The more I think about it and work with them, the more I think message queues are pretty silvery. Not perfect, but still a significant improvement on what you get without them, which is probably why so many systems and frameworks in so many other fields of programming have some form of event-based or event-driven model. Backend web development currently seems to be in the process of discovering that.
The big gain on accidental difficulty from message queues is, as mentioned, that you can have a lot of components which all cooperate without having to directly call into or even know about each other: just put a message in the queue and let whatever cares about that message type read and react to it. This in turn reduces the amount of coupling in the system and the amount of bookkeeping of each other that the components have to do. But again it also comes tantalizingly close to attacking essential difficulty: using message queues doesn’t directly make an entire system easier to visualize or reason about as a whole, but the removal of direct coupling does facilitate reasoning about individual components in isolation, which is a smaller and hopefully easier task.
In closing, some bullet points
Software development is hard. It’s been hard for a long time. It’s going to stay that way for the foreseeable future. Yes, even with your favorite “AI” code assistant, because even if it actually does by some chance spit out reasonable code, that’s not and never was the hard part of software development.
“No Silver Bullet” gives us a useful framework for thinking about how and why it’s hard, and for understanding where and how we can achieve gains in productivity.

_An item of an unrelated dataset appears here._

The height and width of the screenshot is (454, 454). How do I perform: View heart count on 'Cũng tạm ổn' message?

And despite the number of people who’ve spent literal decades arguing Brooks was wrong, we still have not seen the kinds of consistent huge gains in software productivity that we’ve seen in hardware, which is a strong indicator he was right about there being some essential difficulty that’s much harder to reduce away.

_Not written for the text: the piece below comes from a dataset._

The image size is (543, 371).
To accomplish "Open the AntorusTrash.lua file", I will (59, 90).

This doesn’t mean progress isn’t possible, or that we shouldn’t ever attack accidental difficulty. Reducing accidental difficulty can provide significant up-front gains; they just quickly fall off as essential difficulty, inevitably, comes to dominate.
Understanding the root causes of difficulty in software development, and being able to evaluate where productivity gains are likely to be available, is something every developer should work on as they grow and advance through their career. The same goes for understanding ways to attack essential difficulty.
Some tools or technologies or techniques that mainly attack accidental difficulty are still really useful and worth adopting. That goes double for ones that help you to make code or processes simpler or clearer or easier to reason about, because that’s approaching essential-difficulty territory.
We should all get a lot better than we are at good software design and architecture, and at teaching it to our up-and-coming colleagues.